Can you retype the whole listing below line for line, with no changes?

** Begin Task input **

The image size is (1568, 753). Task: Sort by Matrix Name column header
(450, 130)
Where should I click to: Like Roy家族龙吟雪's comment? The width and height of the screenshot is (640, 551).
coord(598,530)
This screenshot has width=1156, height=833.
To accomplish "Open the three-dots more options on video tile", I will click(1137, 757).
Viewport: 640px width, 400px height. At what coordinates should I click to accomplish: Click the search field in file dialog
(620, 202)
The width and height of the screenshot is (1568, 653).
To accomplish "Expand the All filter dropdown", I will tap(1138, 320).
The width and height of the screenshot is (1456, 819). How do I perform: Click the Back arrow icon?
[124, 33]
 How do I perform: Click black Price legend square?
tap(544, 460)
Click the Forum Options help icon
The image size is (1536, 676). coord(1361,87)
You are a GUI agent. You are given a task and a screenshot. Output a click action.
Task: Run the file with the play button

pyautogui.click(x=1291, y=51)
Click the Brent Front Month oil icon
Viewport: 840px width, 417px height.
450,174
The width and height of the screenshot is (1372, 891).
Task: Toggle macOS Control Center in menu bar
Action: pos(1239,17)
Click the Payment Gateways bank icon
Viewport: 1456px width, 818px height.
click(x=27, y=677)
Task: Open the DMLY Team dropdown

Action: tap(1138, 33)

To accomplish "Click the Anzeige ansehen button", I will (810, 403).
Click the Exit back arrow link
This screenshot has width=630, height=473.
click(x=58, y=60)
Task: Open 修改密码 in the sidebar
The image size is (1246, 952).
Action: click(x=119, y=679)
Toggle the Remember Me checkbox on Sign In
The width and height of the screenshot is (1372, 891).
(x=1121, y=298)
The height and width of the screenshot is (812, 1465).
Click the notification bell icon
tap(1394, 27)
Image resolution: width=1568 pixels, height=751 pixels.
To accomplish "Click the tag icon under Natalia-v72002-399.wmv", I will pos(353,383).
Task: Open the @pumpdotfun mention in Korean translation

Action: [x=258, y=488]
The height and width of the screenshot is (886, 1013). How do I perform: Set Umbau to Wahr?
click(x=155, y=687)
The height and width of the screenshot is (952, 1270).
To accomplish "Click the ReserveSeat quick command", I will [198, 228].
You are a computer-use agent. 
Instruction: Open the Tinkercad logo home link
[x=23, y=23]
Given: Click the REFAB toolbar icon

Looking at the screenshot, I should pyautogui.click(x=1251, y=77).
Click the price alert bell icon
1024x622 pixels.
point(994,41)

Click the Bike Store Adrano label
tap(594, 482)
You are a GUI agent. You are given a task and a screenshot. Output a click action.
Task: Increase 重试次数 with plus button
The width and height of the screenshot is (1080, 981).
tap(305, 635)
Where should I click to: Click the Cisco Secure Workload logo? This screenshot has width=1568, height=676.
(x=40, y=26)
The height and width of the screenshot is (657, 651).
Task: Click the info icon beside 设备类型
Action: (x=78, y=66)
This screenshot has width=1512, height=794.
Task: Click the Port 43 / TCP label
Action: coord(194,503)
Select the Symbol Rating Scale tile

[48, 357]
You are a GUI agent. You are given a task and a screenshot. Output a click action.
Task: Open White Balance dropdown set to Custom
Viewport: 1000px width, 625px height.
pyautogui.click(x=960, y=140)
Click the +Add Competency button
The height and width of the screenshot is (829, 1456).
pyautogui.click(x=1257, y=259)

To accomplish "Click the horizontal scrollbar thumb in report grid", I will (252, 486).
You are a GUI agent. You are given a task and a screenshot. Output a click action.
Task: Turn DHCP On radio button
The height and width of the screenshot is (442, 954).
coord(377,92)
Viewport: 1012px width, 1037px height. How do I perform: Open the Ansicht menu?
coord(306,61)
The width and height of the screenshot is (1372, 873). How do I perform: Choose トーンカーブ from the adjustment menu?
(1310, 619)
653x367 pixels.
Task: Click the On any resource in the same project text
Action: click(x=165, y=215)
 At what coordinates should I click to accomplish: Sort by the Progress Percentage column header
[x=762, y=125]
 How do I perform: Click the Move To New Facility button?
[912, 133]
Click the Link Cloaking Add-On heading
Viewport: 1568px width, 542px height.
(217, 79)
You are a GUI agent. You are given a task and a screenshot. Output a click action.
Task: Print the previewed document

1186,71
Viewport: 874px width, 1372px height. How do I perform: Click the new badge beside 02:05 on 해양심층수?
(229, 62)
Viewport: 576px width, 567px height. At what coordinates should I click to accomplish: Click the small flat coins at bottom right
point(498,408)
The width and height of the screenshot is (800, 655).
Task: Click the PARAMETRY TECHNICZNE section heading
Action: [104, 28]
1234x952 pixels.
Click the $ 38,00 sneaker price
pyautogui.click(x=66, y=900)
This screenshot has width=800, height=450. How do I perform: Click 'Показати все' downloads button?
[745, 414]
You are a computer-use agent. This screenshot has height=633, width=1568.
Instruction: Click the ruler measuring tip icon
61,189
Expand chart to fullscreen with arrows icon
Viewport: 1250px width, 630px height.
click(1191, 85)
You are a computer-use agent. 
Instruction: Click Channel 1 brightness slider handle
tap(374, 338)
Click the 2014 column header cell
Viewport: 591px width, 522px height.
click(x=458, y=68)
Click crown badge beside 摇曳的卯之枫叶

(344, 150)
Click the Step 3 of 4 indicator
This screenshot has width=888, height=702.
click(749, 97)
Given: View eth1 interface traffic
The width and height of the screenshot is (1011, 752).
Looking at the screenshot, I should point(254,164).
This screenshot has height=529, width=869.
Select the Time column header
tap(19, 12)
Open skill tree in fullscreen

** End Task input **

Answer below:
The image size is (1568, 753). Task: Sort by Matrix Name column header
(450, 130)
Where should I click to: Like Roy家族龙吟雪's comment? The width and height of the screenshot is (640, 551).
coord(598,530)
This screenshot has width=1156, height=833.
To accomplish "Open the three-dots more options on video tile", I will click(1137, 757).
Viewport: 640px width, 400px height. At what coordinates should I click to accomplish: Click the search field in file dialog
(620, 202)
The width and height of the screenshot is (1568, 653).
To accomplish "Expand the All filter dropdown", I will tap(1138, 320).
The width and height of the screenshot is (1456, 819). How do I perform: Click the Back arrow icon?
[124, 33]
 How do I perform: Click black Price legend square?
tap(544, 460)
Click the Forum Options help icon
The image size is (1536, 676). coord(1361,87)
You are a GUI agent. You are given a task and a screenshot. Output a click action.
Task: Run the file with the play button

pyautogui.click(x=1291, y=51)
Click the Brent Front Month oil icon
Viewport: 840px width, 417px height.
450,174
The width and height of the screenshot is (1372, 891).
Task: Toggle macOS Control Center in menu bar
Action: pos(1239,17)
Click the Payment Gateways bank icon
Viewport: 1456px width, 818px height.
click(x=27, y=677)
Task: Open the DMLY Team dropdown

Action: tap(1138, 33)

To accomplish "Click the Anzeige ansehen button", I will (810, 403).
Click the Exit back arrow link
This screenshot has width=630, height=473.
click(x=58, y=60)
Task: Open 修改密码 in the sidebar
The image size is (1246, 952).
Action: click(x=119, y=679)
Toggle the Remember Me checkbox on Sign In
The width and height of the screenshot is (1372, 891).
(x=1121, y=298)
The height and width of the screenshot is (812, 1465).
Click the notification bell icon
tap(1394, 27)
Image resolution: width=1568 pixels, height=751 pixels.
To accomplish "Click the tag icon under Natalia-v72002-399.wmv", I will pos(353,383).
Task: Open the @pumpdotfun mention in Korean translation

Action: [x=258, y=488]
The height and width of the screenshot is (886, 1013). How do I perform: Set Umbau to Wahr?
click(x=155, y=687)
The height and width of the screenshot is (952, 1270).
To accomplish "Click the ReserveSeat quick command", I will [198, 228].
You are a computer-use agent. 
Instruction: Open the Tinkercad logo home link
[x=23, y=23]
Given: Click the REFAB toolbar icon

Looking at the screenshot, I should pyautogui.click(x=1251, y=77).
Click the price alert bell icon
1024x622 pixels.
point(994,41)

Click the Bike Store Adrano label
tap(594, 482)
You are a GUI agent. You are given a task and a screenshot. Output a click action.
Task: Increase 重试次数 with plus button
The width and height of the screenshot is (1080, 981).
tap(305, 635)
Where should I click to: Click the Cisco Secure Workload logo? This screenshot has width=1568, height=676.
(x=40, y=26)
The height and width of the screenshot is (657, 651).
Task: Click the info icon beside 设备类型
Action: (x=78, y=66)
This screenshot has width=1512, height=794.
Task: Click the Port 43 / TCP label
Action: coord(194,503)
Select the Symbol Rating Scale tile

[48, 357]
You are a GUI agent. You are given a task and a screenshot. Output a click action.
Task: Open White Balance dropdown set to Custom
Viewport: 1000px width, 625px height.
pyautogui.click(x=960, y=140)
Click the +Add Competency button
The height and width of the screenshot is (829, 1456).
pyautogui.click(x=1257, y=259)

To accomplish "Click the horizontal scrollbar thumb in report grid", I will (252, 486).
You are a GUI agent. You are given a task and a screenshot. Output a click action.
Task: Turn DHCP On radio button
The height and width of the screenshot is (442, 954).
coord(377,92)
Viewport: 1012px width, 1037px height. How do I perform: Open the Ansicht menu?
coord(306,61)
The width and height of the screenshot is (1372, 873). How do I perform: Choose トーンカーブ from the adjustment menu?
(1310, 619)
653x367 pixels.
Task: Click the On any resource in the same project text
Action: click(x=165, y=215)
 At what coordinates should I click to accomplish: Sort by the Progress Percentage column header
[x=762, y=125]
 How do I perform: Click the Move To New Facility button?
[912, 133]
Click the Link Cloaking Add-On heading
Viewport: 1568px width, 542px height.
(217, 79)
You are a GUI agent. You are given a task and a screenshot. Output a click action.
Task: Print the previewed document

1186,71
Viewport: 874px width, 1372px height. How do I perform: Click the new badge beside 02:05 on 해양심층수?
(229, 62)
Viewport: 576px width, 567px height. At what coordinates should I click to accomplish: Click the small flat coins at bottom right
point(498,408)
The width and height of the screenshot is (800, 655).
Task: Click the PARAMETRY TECHNICZNE section heading
Action: [104, 28]
1234x952 pixels.
Click the $ 38,00 sneaker price
pyautogui.click(x=66, y=900)
This screenshot has width=800, height=450. How do I perform: Click 'Показати все' downloads button?
[745, 414]
You are a computer-use agent. This screenshot has height=633, width=1568.
Instruction: Click the ruler measuring tip icon
61,189
Expand chart to fullscreen with arrows icon
Viewport: 1250px width, 630px height.
click(1191, 85)
You are a computer-use agent. 
Instruction: Click Channel 1 brightness slider handle
tap(374, 338)
Click the 2014 column header cell
Viewport: 591px width, 522px height.
click(x=458, y=68)
Click crown badge beside 摇曳的卯之枫叶

(344, 150)
Click the Step 3 of 4 indicator
This screenshot has width=888, height=702.
click(749, 97)
Given: View eth1 interface traffic
The width and height of the screenshot is (1011, 752).
Looking at the screenshot, I should point(254,164).
This screenshot has height=529, width=869.
Select the Time column header
tap(19, 12)
Open skill tree in fullscreen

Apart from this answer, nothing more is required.